CCHR Exhibit Exposes Human Rights Abuses in the Mental Health Industry

Opening of the Citizens Commission on Human Rights Psychiatry: An Industry of Death exhibit in Washington D.C.

Mental Health watchdog Citizens Commission on Human Rights Psychiatry: An Industry of Death exhibit in Washington, D.C., tells the untold story of the mental health industry.

Citizens Commission on Human Rights (CCHR) brought the Psychiatry: An Industry of Death exhibit to the Marriott Wardman Park Hotel Jan. 12 to 14 to educate D.C. professionals on ADHD treatments that have come under fire from the UN Committee on the Rights of the Child.
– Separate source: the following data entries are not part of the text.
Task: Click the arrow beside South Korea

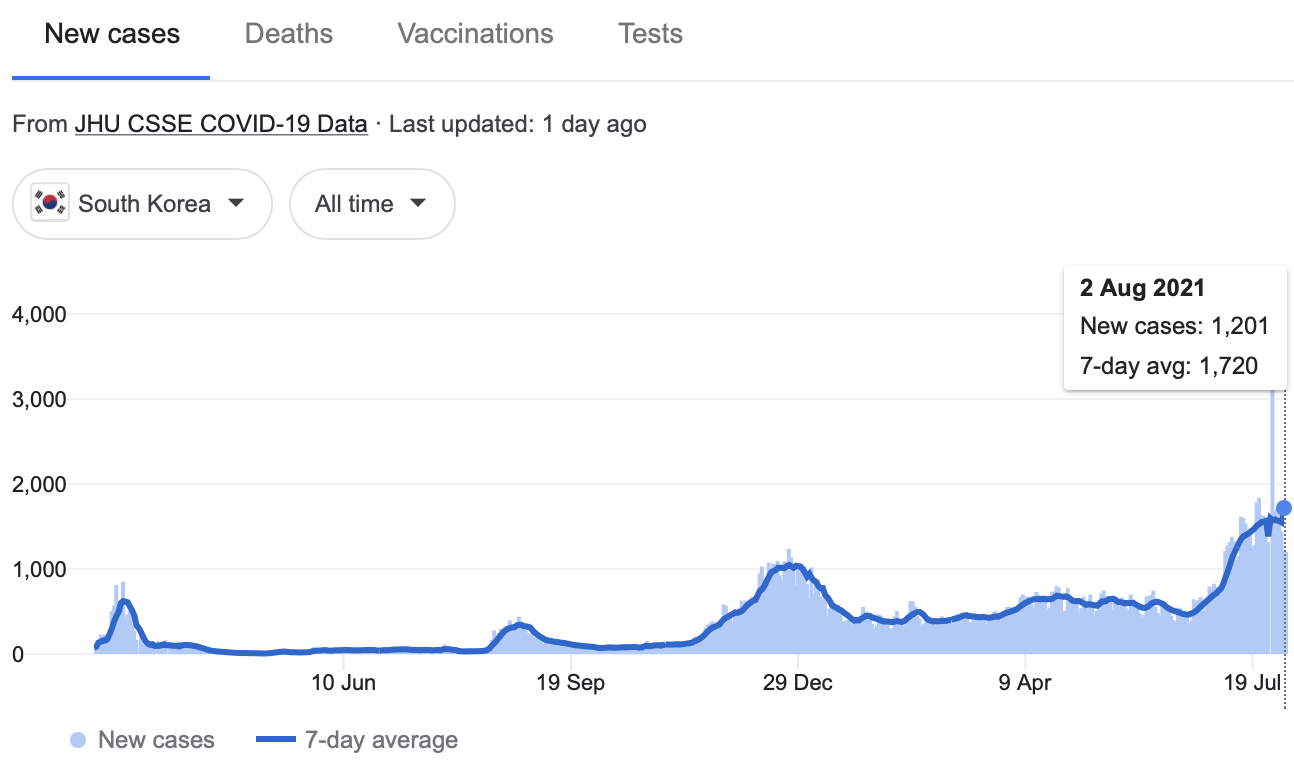Action: tap(236, 203)
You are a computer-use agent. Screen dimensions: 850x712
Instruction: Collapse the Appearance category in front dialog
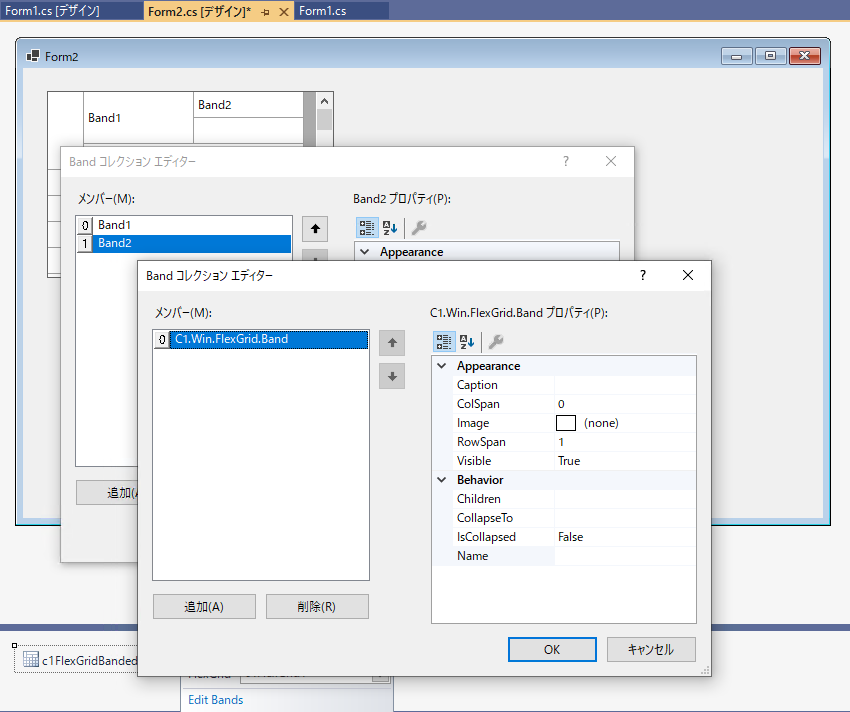[x=442, y=366]
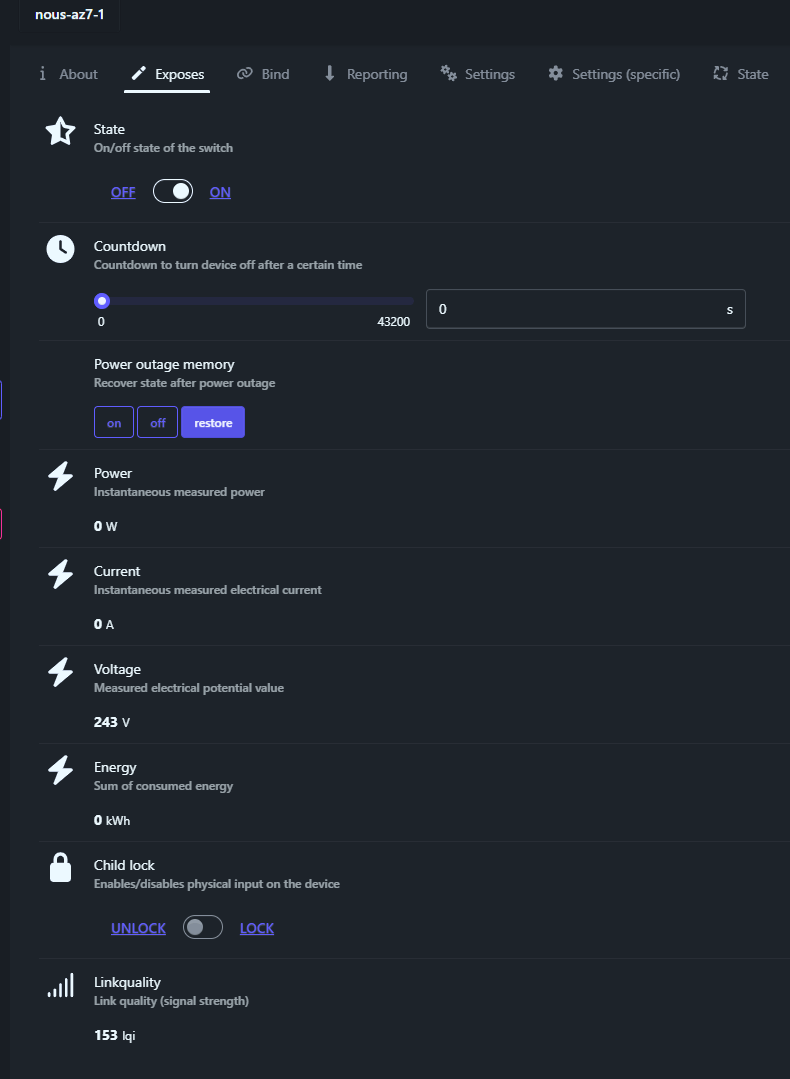Click the lightning bolt icon beside Power
The image size is (790, 1079).
click(61, 476)
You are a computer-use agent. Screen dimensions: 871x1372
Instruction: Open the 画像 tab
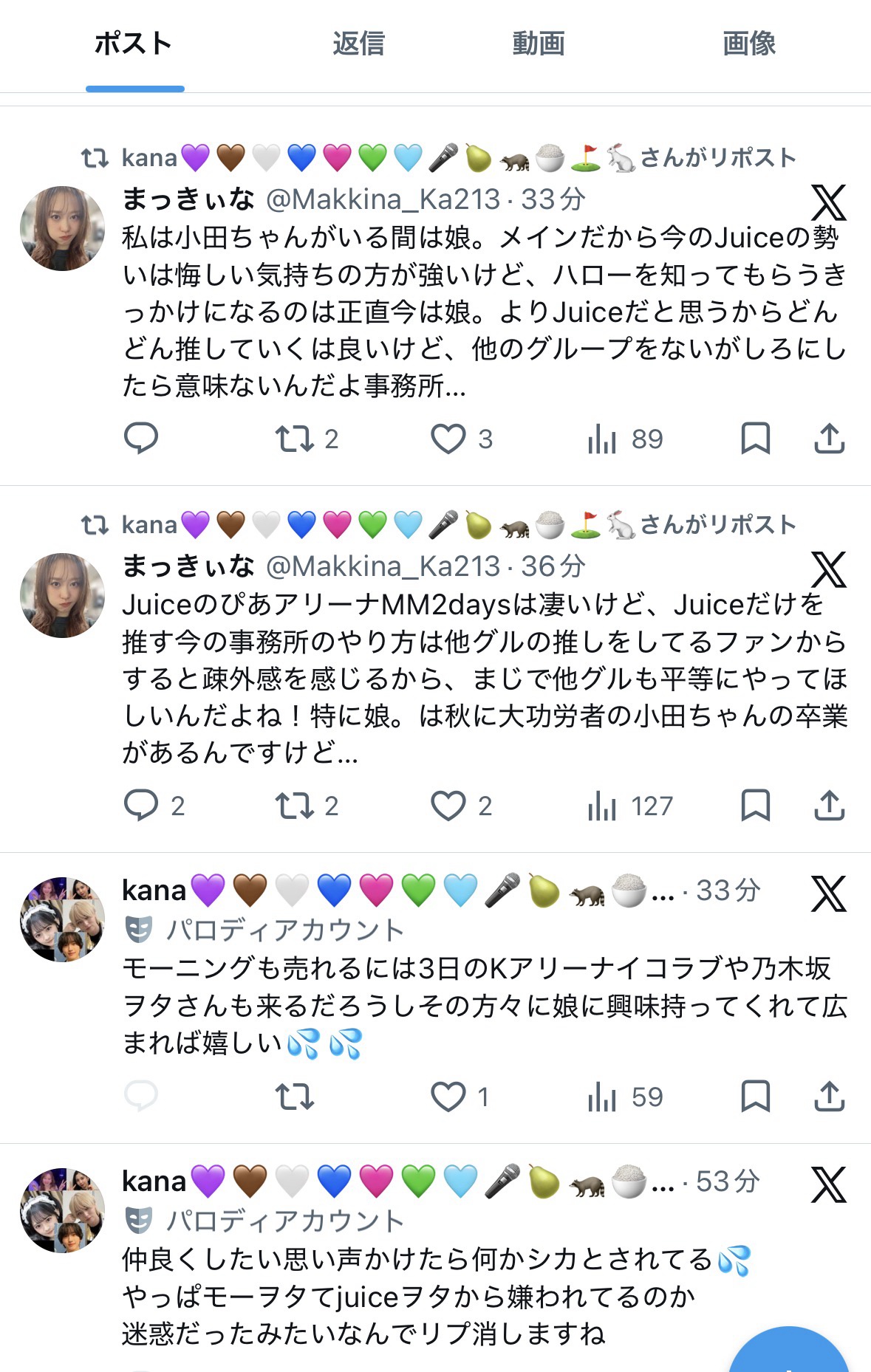pos(748,44)
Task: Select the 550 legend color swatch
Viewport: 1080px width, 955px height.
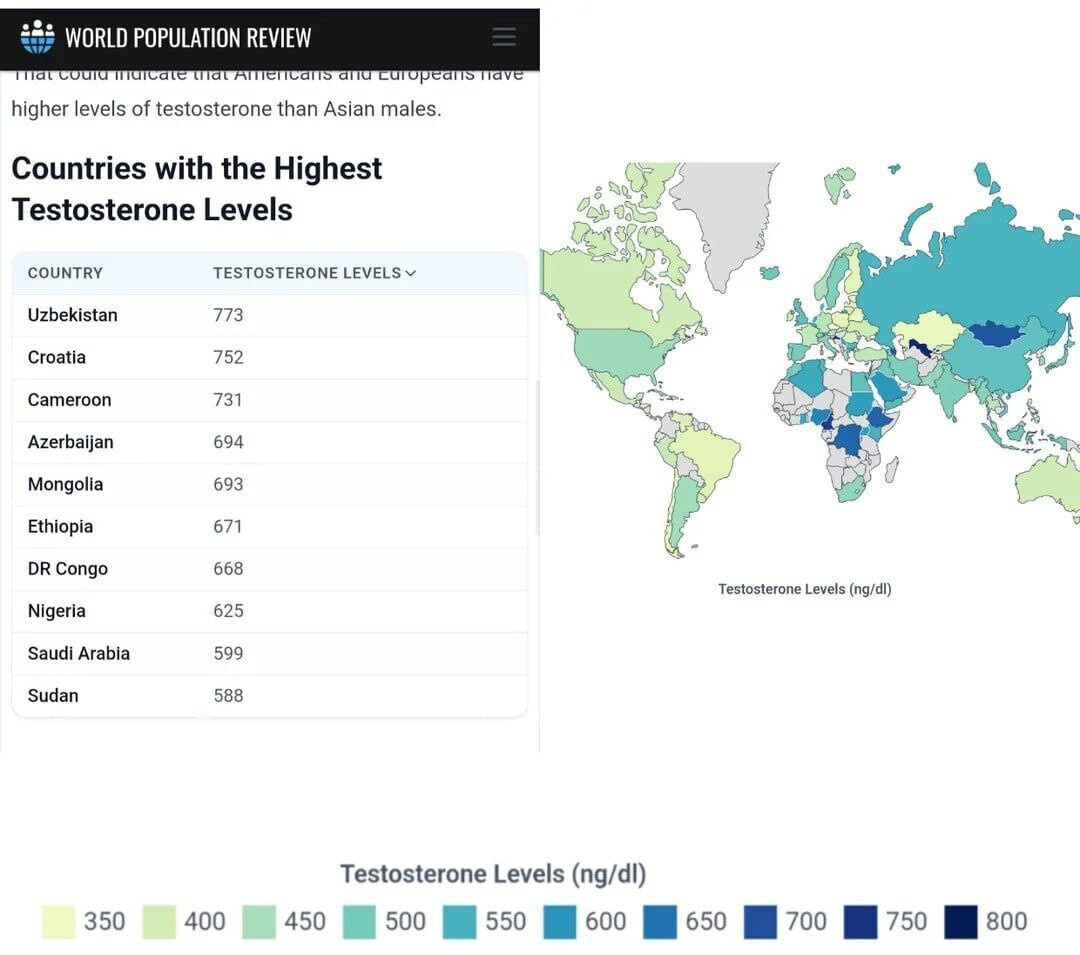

They also brought this information to the attention of those attending the American Professional Society of ADHD and Related Disorders (APSARD) Annual Meeting.

The exhibit documents that Attention Deficit Hyperactivity Disorder or ADHD was voted into existence by the American Psychiatric Association (APA) in 1987 when compiling the Diagnostic and Statistical Manual of Mental Disorders — DSM-III-R (third edition-revised).

An analysis of national Medicaid claims for foster youth found 49 percent were on antipsychotics and 48 percent were on antidepressants, despite an FDA 'black box' warning that antidepressants increase suicide in children, adolescents and young adults.

Frederick D. Shaw, CCHR International spokesman and past-president of NAACP Compton, California

Profit Motivation

Those visiting the exhibit also learned of a Government Accountability Office report that focused on children in the Medicaid program. According to NPR, the report found “foster kids were more likely to be prescribed five or more psychotropic drugs at an age and at doses that exceed the maximum FDA-approved levels — both of which carry serious health risks.”

CCHR International spokesman and past-president of NAACP Compton, California, Frederick D. Shaw, said that “Persons of color are overrepresented in high poverty areas and an analysis of national Medicaid claims for foster youth found 49 percent were on antipsychotics and 48 percent were on antidepressants, despite an FDA ‘black box’ warning that antidepressants increase suicide in children, adolescents and young adults. Antipsychotics create diabetes. We need better protections for these children; whatever has been done to date is insufficient.”

In November 2011, the Centers for Medicare and Medicaid Services (CMS), the Substance Abuse and Mental Health Services Administration (SAMHSA), and the Administration for Children and Families (ACF) wrote a joint letter to state health directors encouraging them to strengthen oversight of psychotropic drug use among the foster care population.

According to the Boston Globe, APSARD president-elect Dr. Joseph Biederman was sanctioned by Massachusetts General Hospital and Harvard Medical School for violating conflict of interest rules. “They did not specify the nature of the violations,” the Globe reports. “But in 2008, Senator Charles Grassley, an Iowa Republican, accused the three doctors of accepting millions of dollars in consulting fees from drug makers from 2000 to 2007, and of failing for years to report much of the income to university officials.”

Citizens Commission on Human Rights (CCHR) is a nonprofit charitable mental health watchdog co-founded in 1969 by the Church of Scientology and professor of psychiatry Dr. Thomas Szasz. It is dedicated to eradicating psychiatric abuse and ensuring patient protection.

With headquarters in Los Angeles, California, CCHR International guides a global human rights advocacy network of some 180 chapters across 34 nations. CCHR Commissioners include physicians, psychiatrists, psychologists, lawyers, legislators, government officials, educators and civil rights representatives.